▸ What the task asks: Each line below from the line with "Task: Click the 链 column header" to the line with "You are a computer-use" must be copied exactly, including those two, and no picture may appear in the copy.

▸ Data:
════════════════════

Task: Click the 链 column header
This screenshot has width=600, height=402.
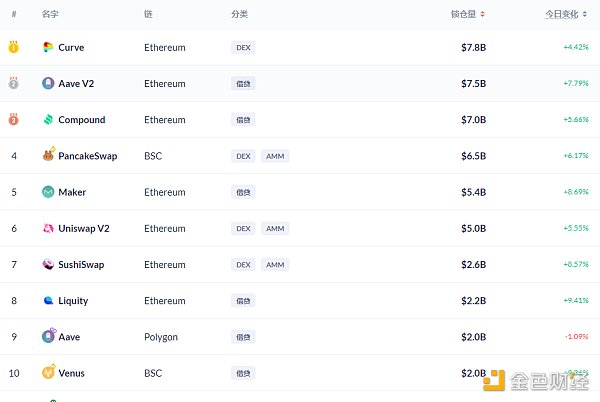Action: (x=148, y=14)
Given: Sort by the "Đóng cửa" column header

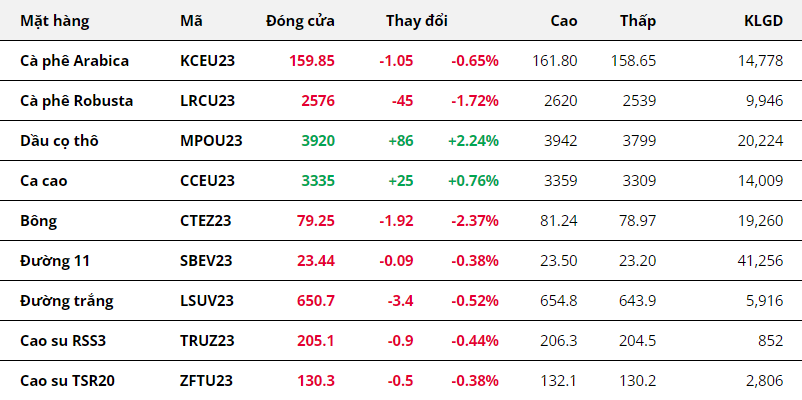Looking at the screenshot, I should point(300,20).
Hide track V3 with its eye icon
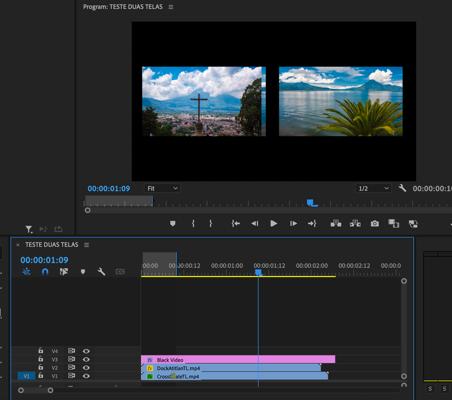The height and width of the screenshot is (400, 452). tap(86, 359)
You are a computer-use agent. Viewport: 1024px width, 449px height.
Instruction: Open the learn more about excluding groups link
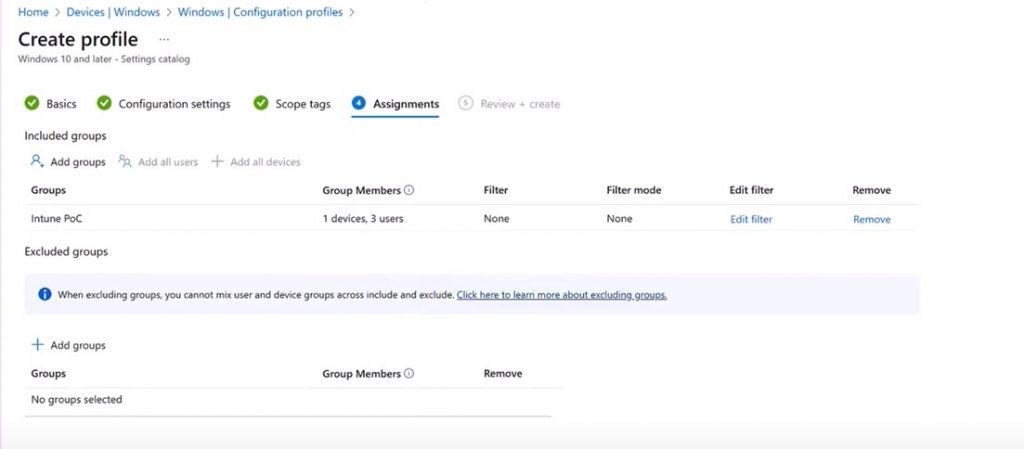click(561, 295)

════════════════════

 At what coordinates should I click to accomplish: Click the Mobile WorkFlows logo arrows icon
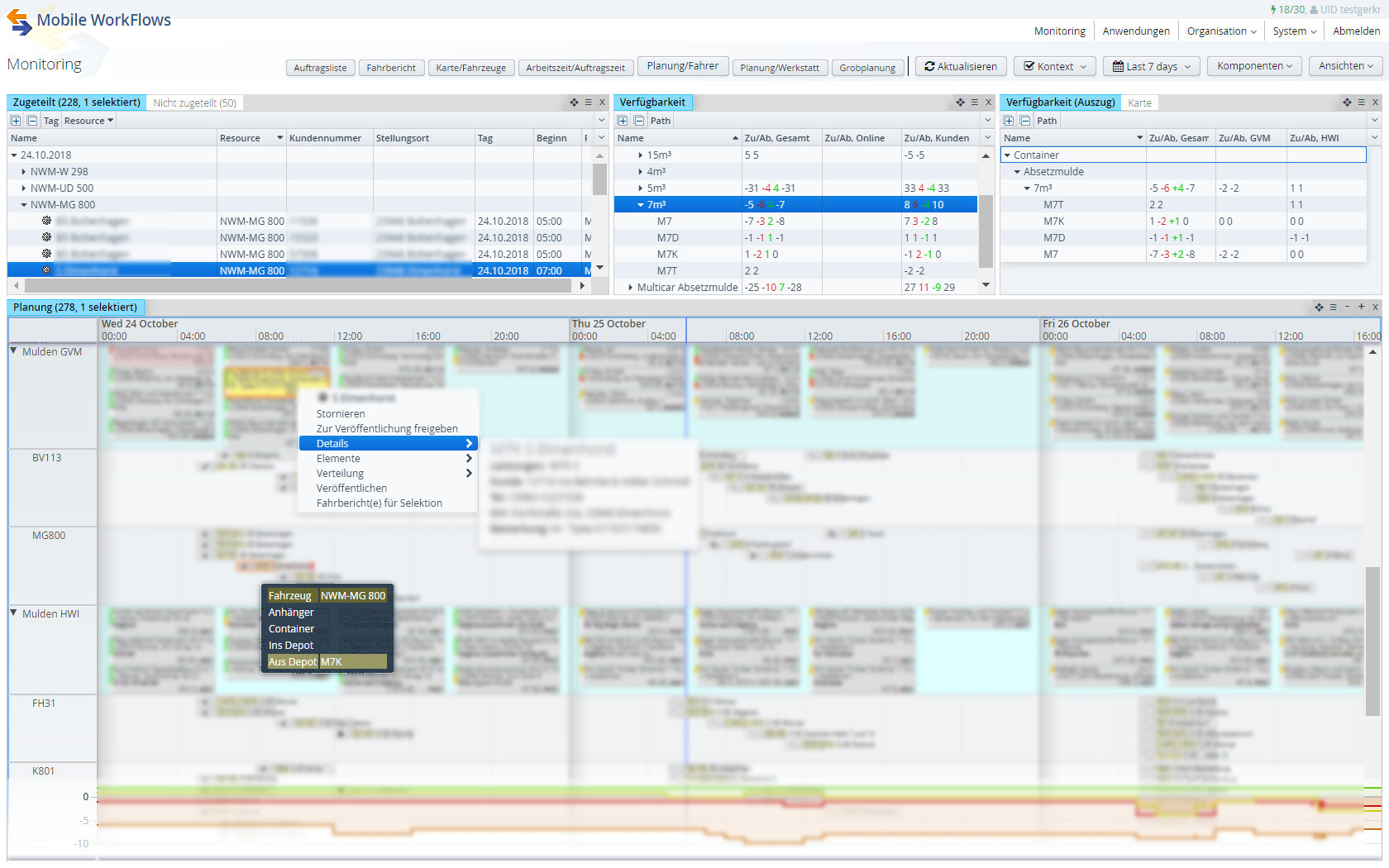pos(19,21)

════════════════════

▸ Your solution:
Task: Click the 链 column header
This screenshot has width=600, height=402.
Action: (x=148, y=14)
Given: Sort by the "Đóng cửa" column header

Looking at the screenshot, I should point(300,20).
Hide track V3 with its eye icon
The height and width of the screenshot is (400, 452). tap(86, 359)
You are a computer-use agent. Viewport: 1024px width, 449px height.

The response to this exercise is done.